── EXERCISE MATERIAL
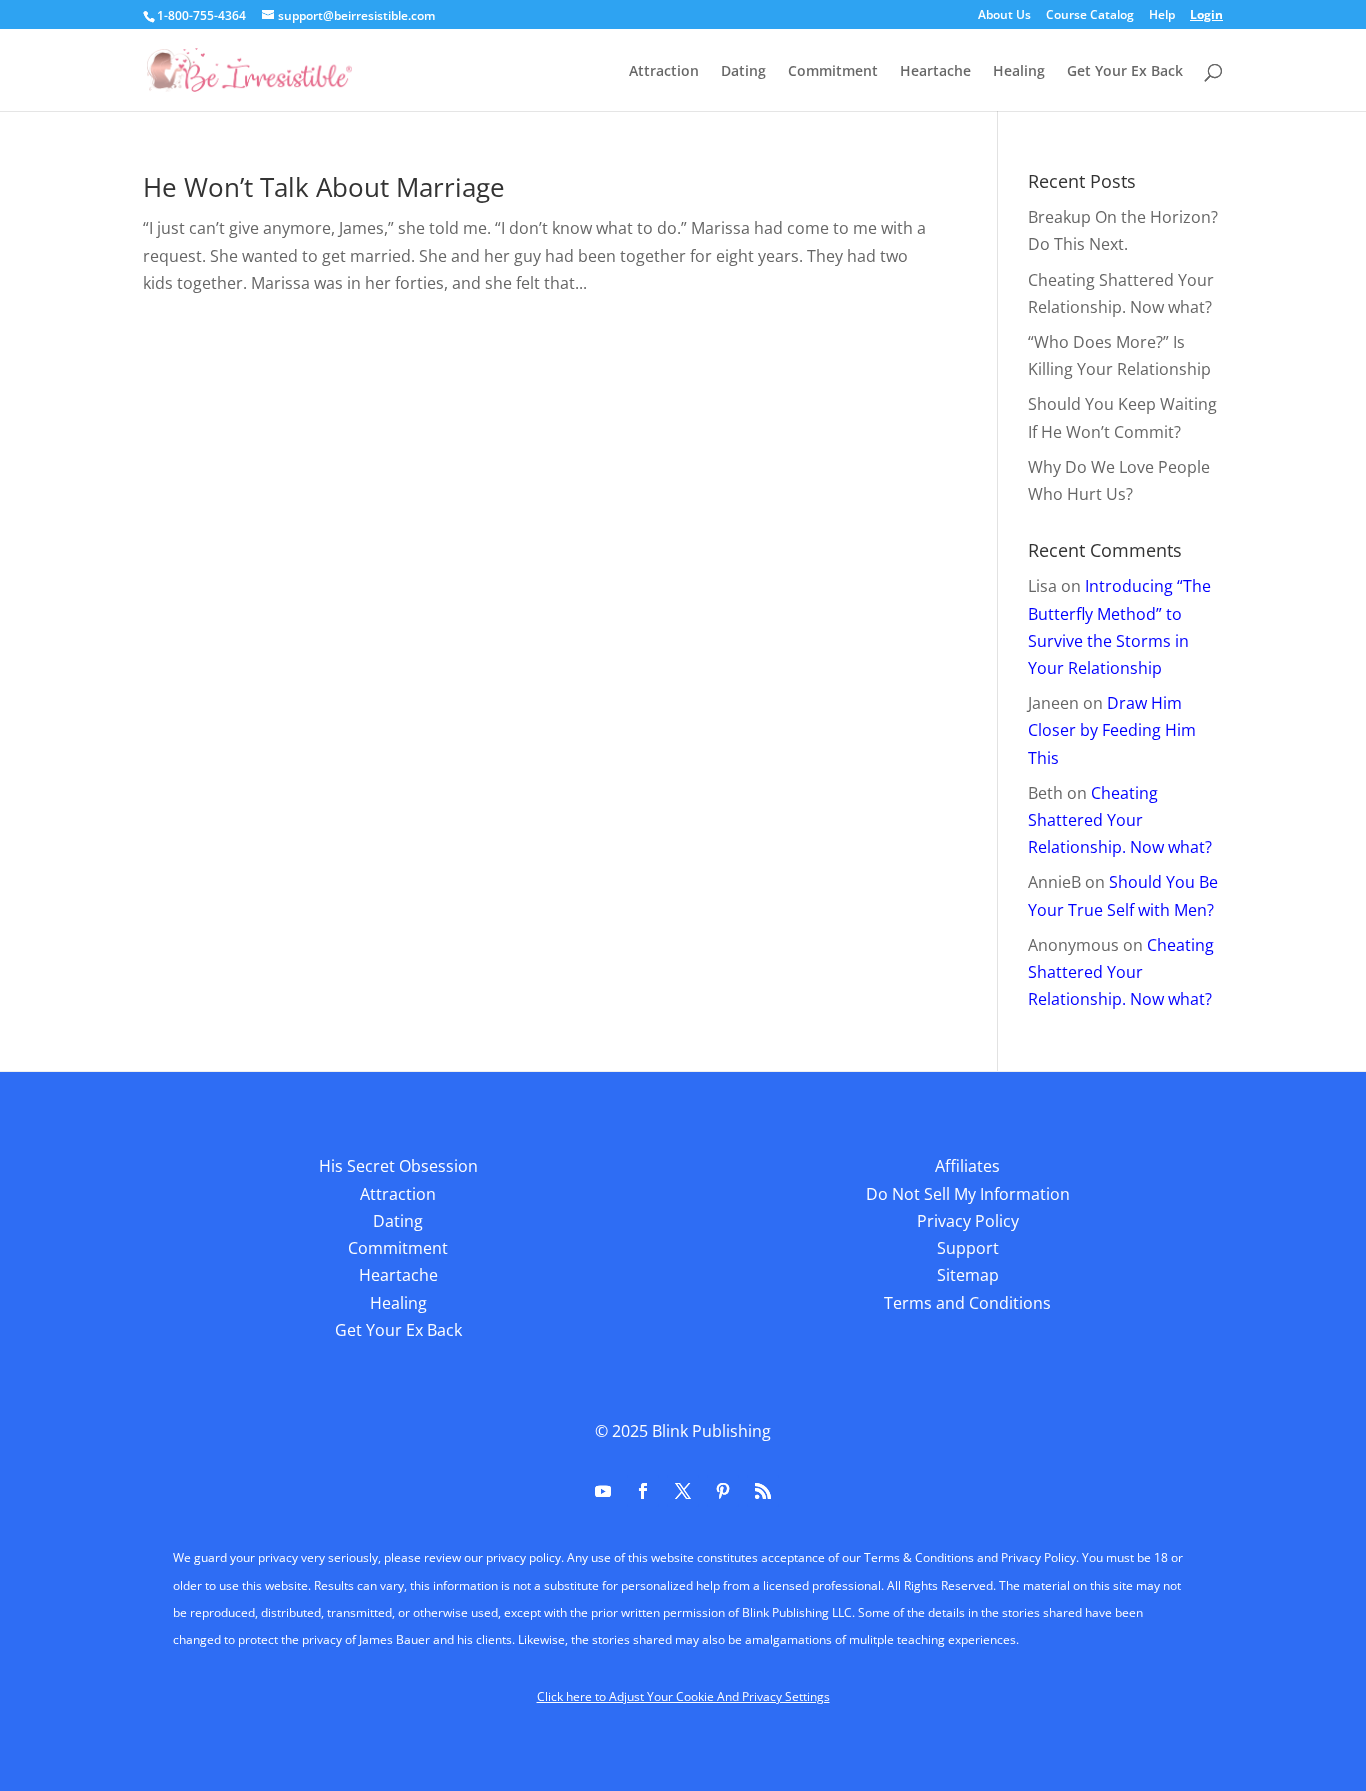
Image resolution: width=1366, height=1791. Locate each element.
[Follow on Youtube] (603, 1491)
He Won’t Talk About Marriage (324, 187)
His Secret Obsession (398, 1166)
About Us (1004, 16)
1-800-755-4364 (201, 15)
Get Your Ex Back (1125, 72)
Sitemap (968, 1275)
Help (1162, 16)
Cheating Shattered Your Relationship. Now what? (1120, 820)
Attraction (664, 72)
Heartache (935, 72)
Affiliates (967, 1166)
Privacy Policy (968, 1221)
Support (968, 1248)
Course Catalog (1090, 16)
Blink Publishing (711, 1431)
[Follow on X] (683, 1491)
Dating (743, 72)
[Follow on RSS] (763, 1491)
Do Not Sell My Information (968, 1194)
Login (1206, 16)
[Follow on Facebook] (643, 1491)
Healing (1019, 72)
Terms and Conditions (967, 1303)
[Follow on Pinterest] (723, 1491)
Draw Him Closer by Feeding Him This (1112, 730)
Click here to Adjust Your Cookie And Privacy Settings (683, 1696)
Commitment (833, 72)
────
→ WHAT IS BEING ASKED
Each line from the one containing "Login (1206, 16)" through the end of the material must be returned exactly; no other line should appear.

→ RESPONSE AREA
Login (1206, 16)
[Follow on Facebook] (643, 1491)
Healing (1019, 72)
Terms and Conditions (967, 1303)
[Follow on Pinterest] (723, 1491)
Draw Him Closer by Feeding Him This (1112, 730)
Click here to Adjust Your Cookie And Privacy Settings (683, 1696)
Commitment (833, 72)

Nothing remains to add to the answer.